The speculation has increased that the Federal Reserve might be owned by the Democrats or Republicans, or both if each can get a piece of policy making. The notion is flawed, as the Fed keeps its own counsel about whether it will cut rates in September or later. And, even if the privacy of that counsel is breached, the governors are under no obligation to have disclosure of their deliberations change their outcomes.
Calls for whomever is the president to replace Bernanke when he is up for his third term on January 31, 2014, will not change how the Fed conducts itself. The central bank has made it through the economic crisis and recession without giving in to political pressure. Even if Bernanke is replaced, it is hard to image a new chairman who would be a puppet for one political faction or another.

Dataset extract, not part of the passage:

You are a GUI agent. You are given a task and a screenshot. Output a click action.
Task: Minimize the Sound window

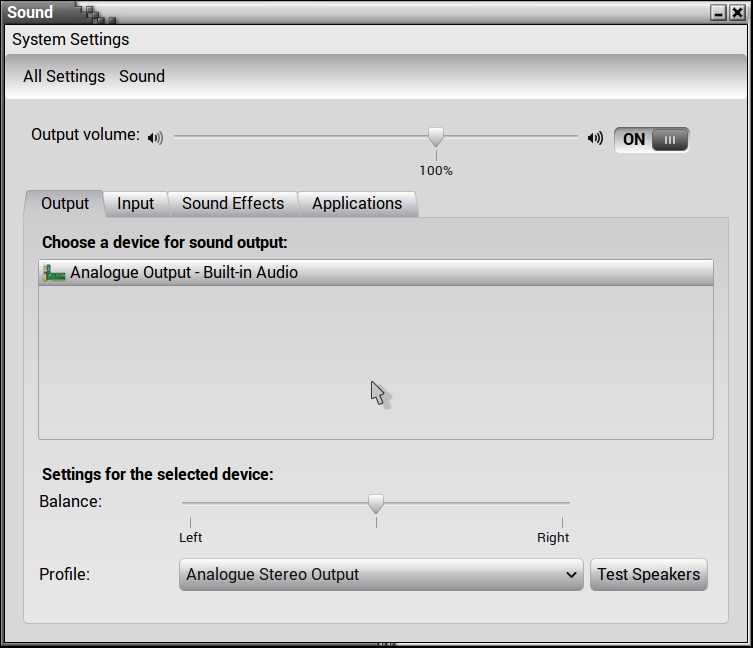pos(718,13)
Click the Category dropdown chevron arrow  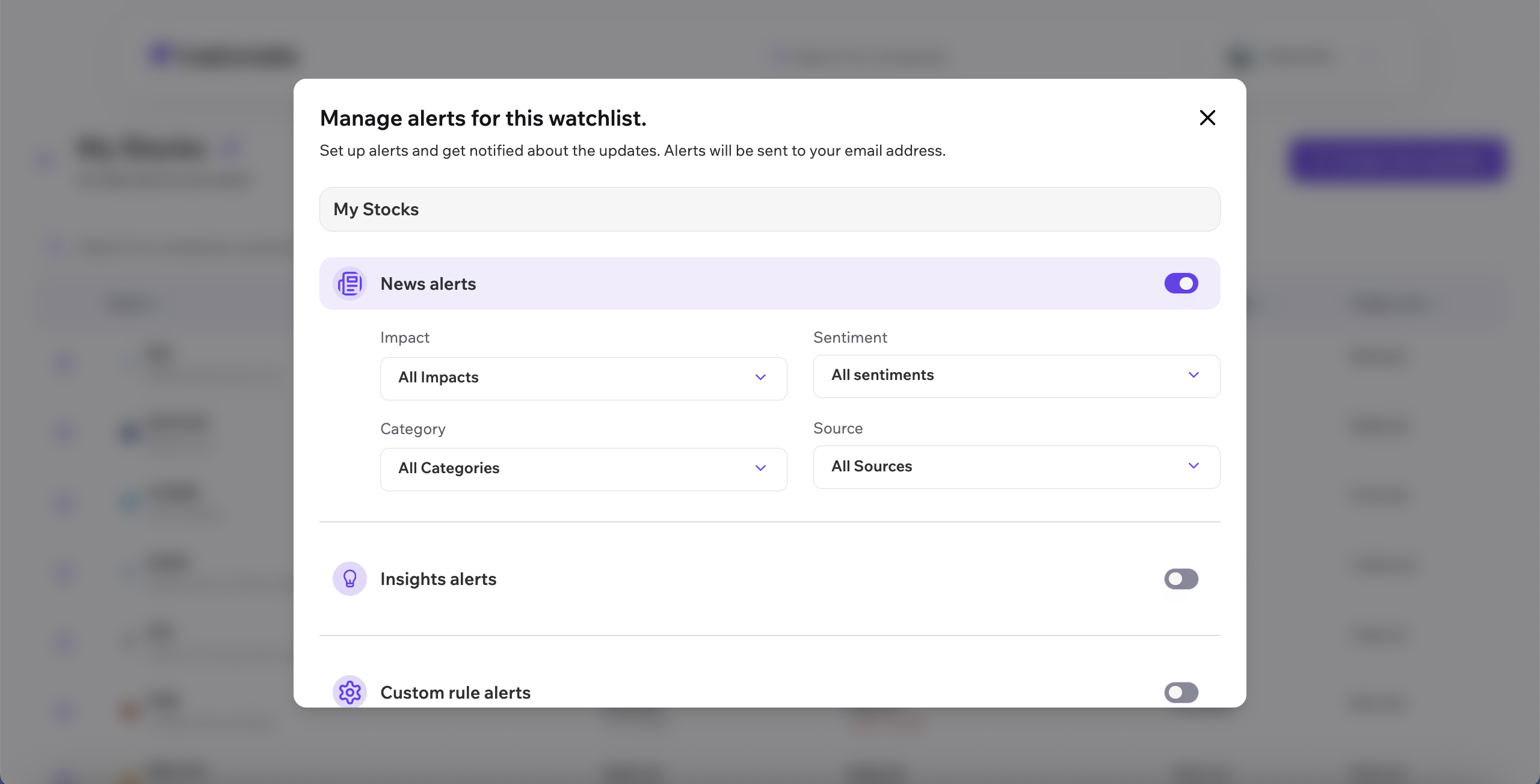click(760, 468)
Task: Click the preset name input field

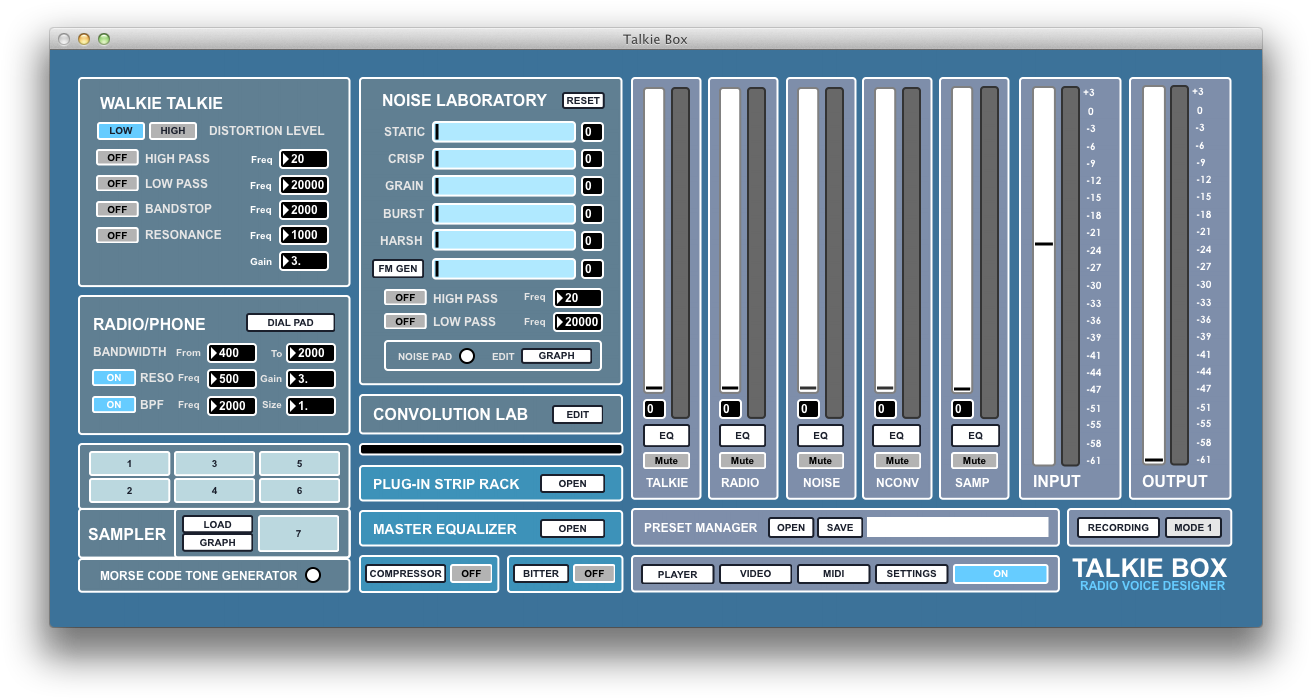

The Federal Reserve’s independence has been challenged also as Ron Paul’s “Audit the Fed” legislation passed the House buy a vote of 327-98. Some of those who oppose the bill were alarmed. BusinessWeek reports:
“This bill would … jeopardize the Fed’s independence by subjecting its decisions on interest rates and monetary policy to GAO audit,” said House Minority Whip Steny Hoyer, a Democrat from Maryland. “I agree with Chairman Bernanke that congressional review of the Fed’s monetary policy decisions would be a ‘nightmare scenario,’ especially judging by the track record of this Congress when it comes to governing effectively.”
The bill is unlikely to make it through the Senate. If by some miracle it does, the president, Obama or Romney, would face the unprecedented decision to allow almost all critical aspects of Federal Reserve decisions to be examined, probably by the Government Accountability Office (GAO).
And if it is faced with these examinations, the governors of the Federal Reserves would be under no obligation to make decisions based on the political whims of politicians. Examination and successful coercion are far from one another.
Will the Fed be politicized? It is unlikely, even if the bank has to disclose some of the details behind how it makes policy.